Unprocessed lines

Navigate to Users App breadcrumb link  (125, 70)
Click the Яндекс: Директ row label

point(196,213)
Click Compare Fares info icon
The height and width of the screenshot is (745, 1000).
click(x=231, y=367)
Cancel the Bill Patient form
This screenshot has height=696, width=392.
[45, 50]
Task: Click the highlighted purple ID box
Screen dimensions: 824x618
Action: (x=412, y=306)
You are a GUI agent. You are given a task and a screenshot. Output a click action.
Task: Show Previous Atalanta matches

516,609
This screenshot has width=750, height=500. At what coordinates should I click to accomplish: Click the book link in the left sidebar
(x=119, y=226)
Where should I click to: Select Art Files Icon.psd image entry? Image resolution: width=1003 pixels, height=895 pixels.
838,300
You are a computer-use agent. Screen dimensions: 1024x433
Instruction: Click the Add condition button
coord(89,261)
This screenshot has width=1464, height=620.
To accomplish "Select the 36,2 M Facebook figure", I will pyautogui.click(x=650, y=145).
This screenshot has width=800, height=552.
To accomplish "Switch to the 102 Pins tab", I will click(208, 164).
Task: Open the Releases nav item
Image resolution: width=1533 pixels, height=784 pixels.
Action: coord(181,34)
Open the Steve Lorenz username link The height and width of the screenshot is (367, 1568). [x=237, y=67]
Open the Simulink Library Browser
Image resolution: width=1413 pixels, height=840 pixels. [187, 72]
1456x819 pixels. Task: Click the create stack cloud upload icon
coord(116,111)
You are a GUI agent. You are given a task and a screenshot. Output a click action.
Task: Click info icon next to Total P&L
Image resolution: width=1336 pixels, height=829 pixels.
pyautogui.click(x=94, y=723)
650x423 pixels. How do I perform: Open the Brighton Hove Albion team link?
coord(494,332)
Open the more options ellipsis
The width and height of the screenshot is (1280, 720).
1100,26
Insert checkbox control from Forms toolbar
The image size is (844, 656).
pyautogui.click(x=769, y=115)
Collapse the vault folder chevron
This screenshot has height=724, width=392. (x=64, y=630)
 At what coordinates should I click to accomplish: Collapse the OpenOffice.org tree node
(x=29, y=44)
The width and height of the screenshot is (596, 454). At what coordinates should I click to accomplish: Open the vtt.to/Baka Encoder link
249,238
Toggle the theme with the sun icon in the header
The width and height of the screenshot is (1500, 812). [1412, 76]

WRITTEN TASK
Reproduce all of the lines above with every occurrence of "Screen dimensions" changed to "Display size", leaving everything else as it is.

RESPONSE TO THE EXERCISE
Navigate to Users App breadcrumb link  (125, 70)
Click the Яндекс: Директ row label

point(196,213)
Click Compare Fares info icon
The height and width of the screenshot is (745, 1000).
click(x=231, y=367)
Cancel the Bill Patient form
This screenshot has height=696, width=392.
[45, 50]
Task: Click the highlighted purple ID box
Display size: 824x618
Action: (x=412, y=306)
You are a GUI agent. You are given a task and a screenshot. Output a click action.
Task: Show Previous Atalanta matches

516,609
This screenshot has width=750, height=500. At what coordinates should I click to accomplish: Click the book link in the left sidebar
(x=119, y=226)
Where should I click to: Select Art Files Icon.psd image entry? Image resolution: width=1003 pixels, height=895 pixels.
838,300
You are a computer-use agent. Display size: 1024x433
Instruction: Click the Add condition button
coord(89,261)
This screenshot has width=1464, height=620.
To accomplish "Select the 36,2 M Facebook figure", I will pyautogui.click(x=650, y=145).
This screenshot has width=800, height=552.
To accomplish "Switch to the 102 Pins tab", I will click(208, 164).
Task: Open the Releases nav item
Image resolution: width=1533 pixels, height=784 pixels.
Action: coord(181,34)
Open the Steve Lorenz username link The height and width of the screenshot is (367, 1568). [x=237, y=67]
Open the Simulink Library Browser
Image resolution: width=1413 pixels, height=840 pixels. [187, 72]
1456x819 pixels. Task: Click the create stack cloud upload icon
coord(116,111)
You are a GUI agent. You are given a task and a screenshot. Output a click action.
Task: Click info icon next to Total P&L
Image resolution: width=1336 pixels, height=829 pixels.
pyautogui.click(x=94, y=723)
650x423 pixels. How do I perform: Open the Brighton Hove Albion team link?
coord(494,332)
Open the more options ellipsis
The width and height of the screenshot is (1280, 720).
1100,26
Insert checkbox control from Forms toolbar
The image size is (844, 656).
pyautogui.click(x=769, y=115)
Collapse the vault folder chevron
This screenshot has height=724, width=392. (x=64, y=630)
 At what coordinates should I click to accomplish: Collapse the OpenOffice.org tree node
(x=29, y=44)
The width and height of the screenshot is (596, 454). At what coordinates should I click to accomplish: Open the vtt.to/Baka Encoder link
249,238
Toggle the theme with the sun icon in the header
The width and height of the screenshot is (1500, 812). [1412, 76]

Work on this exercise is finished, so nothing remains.